_Tarefas a realizar_:
a – Segundo a resenha de O Mapa e o Território, quem fez a tradução do livro?
b – Traduza para o inglês a seguinte frase da resenha de O Mapa e o Território: "A referência realmente não faz tanto sentido até percebermos aquele que é um dos focos principais do autor: a ruína do artista, vítima da própria arte."
c – Retome a resenha de O Mapa e o Território a partir do ponto em que ela termina.

_Fonte_:

------------------------

• Carregando...
Michel Houellebecq: vencedor do prêmio Goncourt de melhor romance em 2010 | Divulgação
Michel Houellebecq: vencedor do prêmio Goncourt de melhor romance em 2010| Foto: Divulgação
 |

Serviço

O Mapa e o Território

Michel Houellebecq. Tradução de André Telles. Record, 400 págs., R$ 49,90. Romance.

Quem começar a ler o novo romance de Michel Houellebecq, O Mapa e o Território, e se estender na leitura por boas páginas vai, eventualmente, se indagar porque o escritor francês, depois de ficar cinco anos sem publicar um romance, inicia a saga do fotógrafo e pintor Jed Martin falando do agonizante boiler de seu apartamento. A referência realmente não faz tanto sentido até percebermos aquele que é um dos focos principais do autor: a ruína do artista, vítima da própria arte.

------------------------

_Dados fornecidos_:
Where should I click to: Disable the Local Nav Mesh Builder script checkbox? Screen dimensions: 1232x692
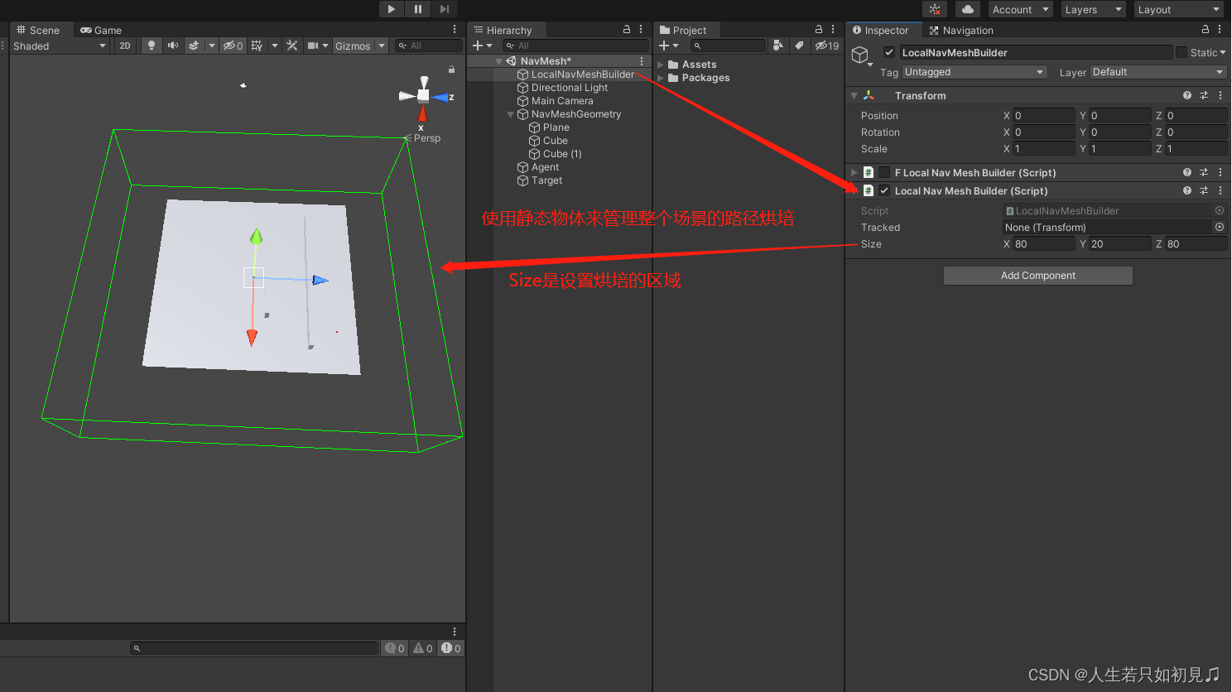point(883,190)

------------------------

_Respostas por tarefa_:
a – André Telles.

b – The reference doesn't really make much sense until we realize what is one of the author's main focuses: the ruin of the artist, a victim of their own art.

c –
Seguindo o estilo inconfundível do autor, que separa bem a construção do passado dos personagens, longas descrições e narrativa presente propriamente dita, O Mapa e o Território conta como Martin, outrora um promissor pintor de retratos, que abandona a carreira para fotografar mapas Michelin da França, na aclamada exposição O Mapa É Mais Interessante do Que o Território. Apesar do sucesso, Martin, num arroubo de loucura, queima todo o seu trabalho e resolve começar do zero – como responde o que é ser artista em entrevistas: "antes de tudo é ser alguém submisso. Submisso a mensagens misteriosas, imprevisíveis, (...) que nem por isso deixam de governar de maneira imperiosa (...) Essas mensagens podiam implicar a destruição de uma obra, até mesmo de um conjunto inteiro de obras, para enveredar numa direção radicalmente nova (...) ou até sem nenhuma direção." É quando volta a fazer retratos expressivos de "profissões simples", pintando professores, empresários e um escritor – nada menos que o autor do romance, Michel Houellebecq.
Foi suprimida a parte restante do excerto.